Leozinho, de 4 anos, tinha poucos meses quando trocou o berço pelo bike trailer. Os carrinhos conectados às bicicletas dos pais levam a família com três crianças por viagens pelo Brasil há 4 anos, por ideia da mãe, a empresária Priscila da Rosa Mendes.
Hoje, o casal Priscila e José Leonardo Mendes já rodou 8 mil quilômetros e passou por três estados sobre duas rodas, com os pimpolhos a tiracolo. Além de Leo, seguem junto as gêmeas Maju e Malu, de 2 anos.

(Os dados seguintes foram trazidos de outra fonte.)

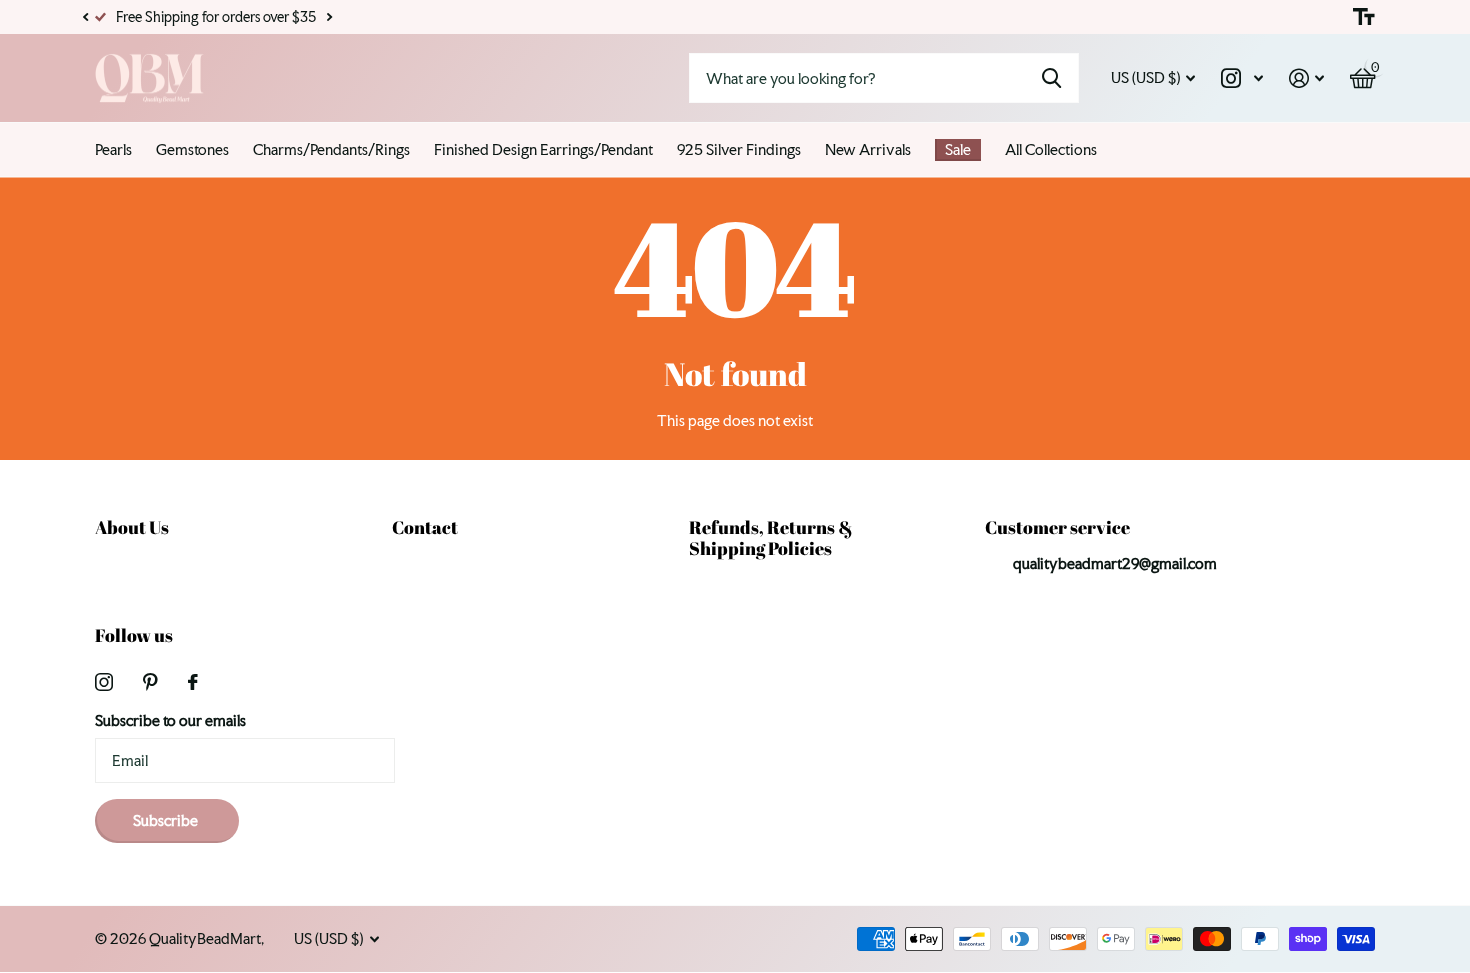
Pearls (113, 149)
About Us (132, 527)
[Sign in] (1306, 78)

Leozinho, o irmão mais velho, se reveza nos carrinhos com as gêmeas. Quem dá a sorte de pegar o trecho com ele segue de mão dada no caminho todo. “Ele me contou que segura a mão das irmãs para que não se sintam sozinhas”, revela o pai.
Nesses quatro anos, enfrentaram quase tudo na estrada. Passaram por chão de terra, venceram subidas quase infinitas, buracos, acostamentos ruins, dividiram espaço nas rodovias com carros e caminhões, sob sol, ventania e tempestades. É preciso coragem.
“É a palavra que a gente mais escuta. Mas, na verdade, só troquei o carro pelas bikes. Incluímos as três crianças em aventuras que já fazíamos como casal”, simplifica o empresário, criador do projeto sobre duas rodas chamado @namelhorcia, com 15 mil seguidores.
A aventura começa cedo. Em dia de deslocamento de cidade, após todos tomarem café, o casal pedala de 3 a 6 horas, alimenta as crianças com lanches de frutas em paradas estratégicas, chega e se reveza nos cuidados com as crianças e com o trabalho. Os dois trabalham on-line. Acabou e já pode dormir? Não. À noite, ainda tem a “caminhada em família para baixar a comida”.
Zé completa:
As crianças gostam de fazer essa caminhada para ver os lugares onde estamos, virou uma tradição de família”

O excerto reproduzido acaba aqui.